Read with BonusRead with Bonus

Bölüm 4: O Karanlığın Gölgesi

Bölüm 4: O Bir Ton Daha Koyu

Brianna

Callan'ın elini karanlık beş günlük sakalında gezdirdiğini izledim, o dövmeler ve adam yüzükleri bacaklarımı sıkmama yetiyordu. O kadar çekici ki, sadece elleri bile beni ıslatmaya yetiyordu.

"Onu göz altında tutabilirsin," dedi Callan sessizce ama sesi derin olduğu için gürledi.

"Bir şeyler düşüneceğim," dedi kardeşim ve bu konuyu kapatma şekliydi.

Bryce ve ben hafif bir sohbete daldık, Callan ise bizi, özellikle de beni görmezden geldi. Yemeğini bitirdiğinde özür dileyip ortadan kayboldu.

"Ufaklık, sana sormak istiyordum ama nasıl açacağımı bilmiyorum. Anne ve babayla hiç konuştun mu?" Onların adının bile geçmesi midemi bulandırdı ve o bunu biliyor.

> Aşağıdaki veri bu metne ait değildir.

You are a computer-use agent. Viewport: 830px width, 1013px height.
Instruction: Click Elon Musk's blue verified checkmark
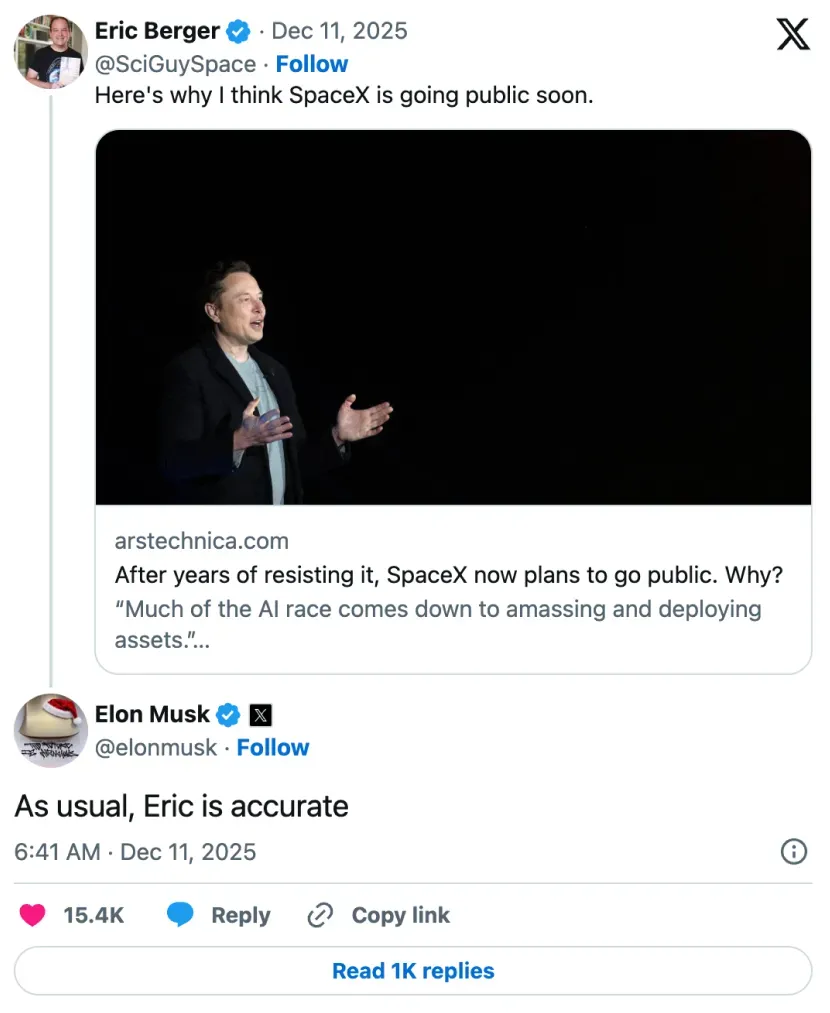tap(228, 715)
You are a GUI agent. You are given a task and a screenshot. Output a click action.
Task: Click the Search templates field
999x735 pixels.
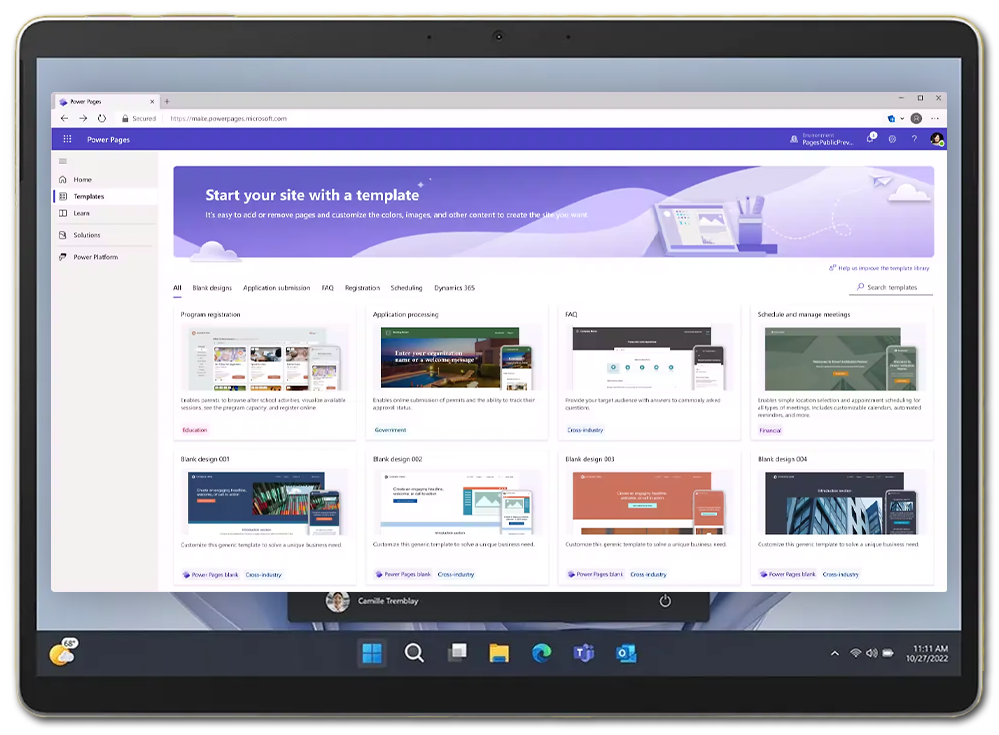890,286
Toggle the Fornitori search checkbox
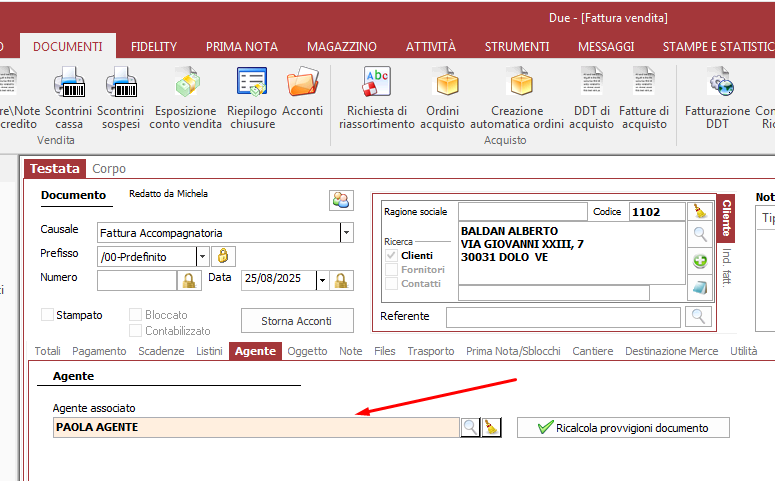The height and width of the screenshot is (481, 775). pos(391,270)
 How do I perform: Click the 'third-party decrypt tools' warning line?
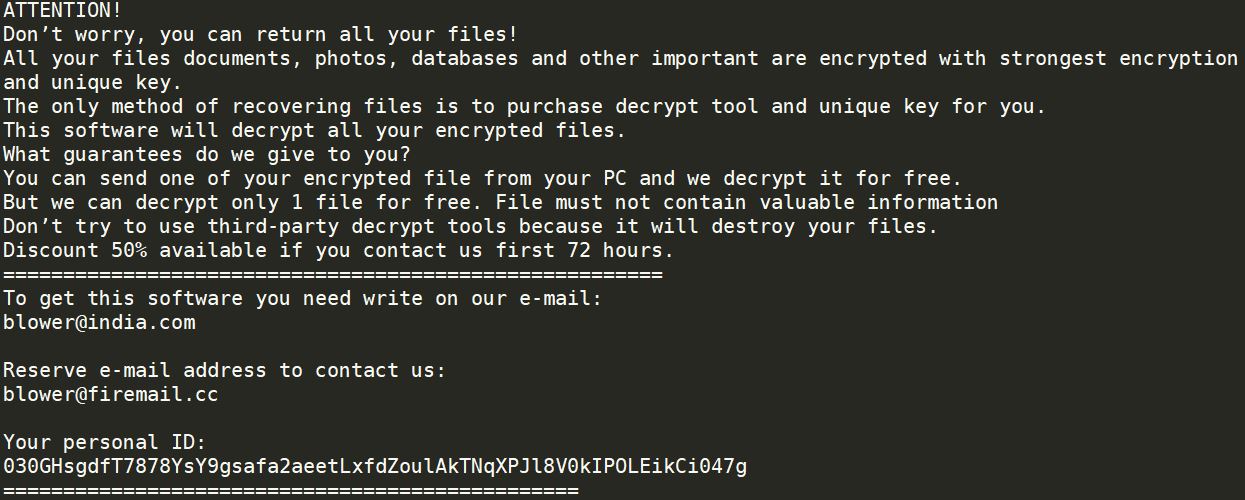coord(470,226)
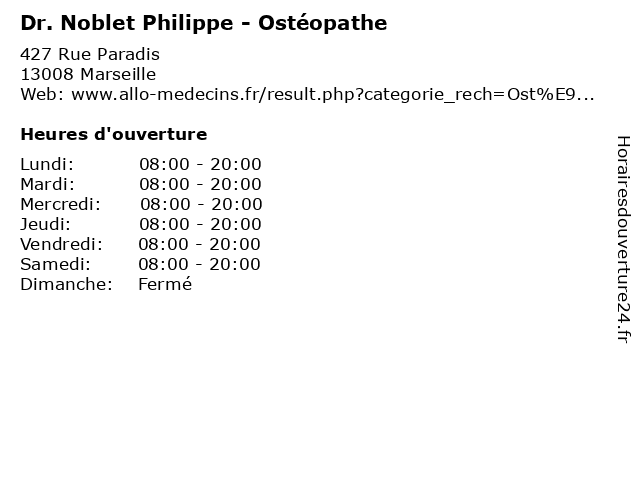640x480 pixels.
Task: Click Jeudi's 08:00 - 20:00 hours
Action: [200, 224]
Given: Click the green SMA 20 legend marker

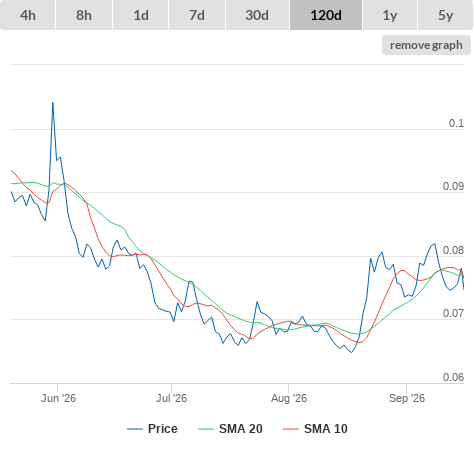Looking at the screenshot, I should click(x=206, y=429).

"Hayır, yıllardır hiç. Sen konuştun mu?" Fikirden aniden rahatsız oldum.

"Hayır, ama uzun süre yurt dışındaydım ve kariyerimi inşa etmekle meşguldüm, önemli bir şeyi kaçırmak istemem. Nerede olduğunu bana tam olarak hiç anlatmadın." İkinci kadeh şarabını bitirirken bana baktı.

Bu yüzden mi cesurca bu konuyu açıyordu? Akşam yemeğinde şarap içmemiştim ama belki de içmeliydim.

"Ne zamandan beri geçmişi anıyoruz? Şu an buradayız, bence bunu yaşamalıyız," dedim, bu lüks yeri işaret ederek.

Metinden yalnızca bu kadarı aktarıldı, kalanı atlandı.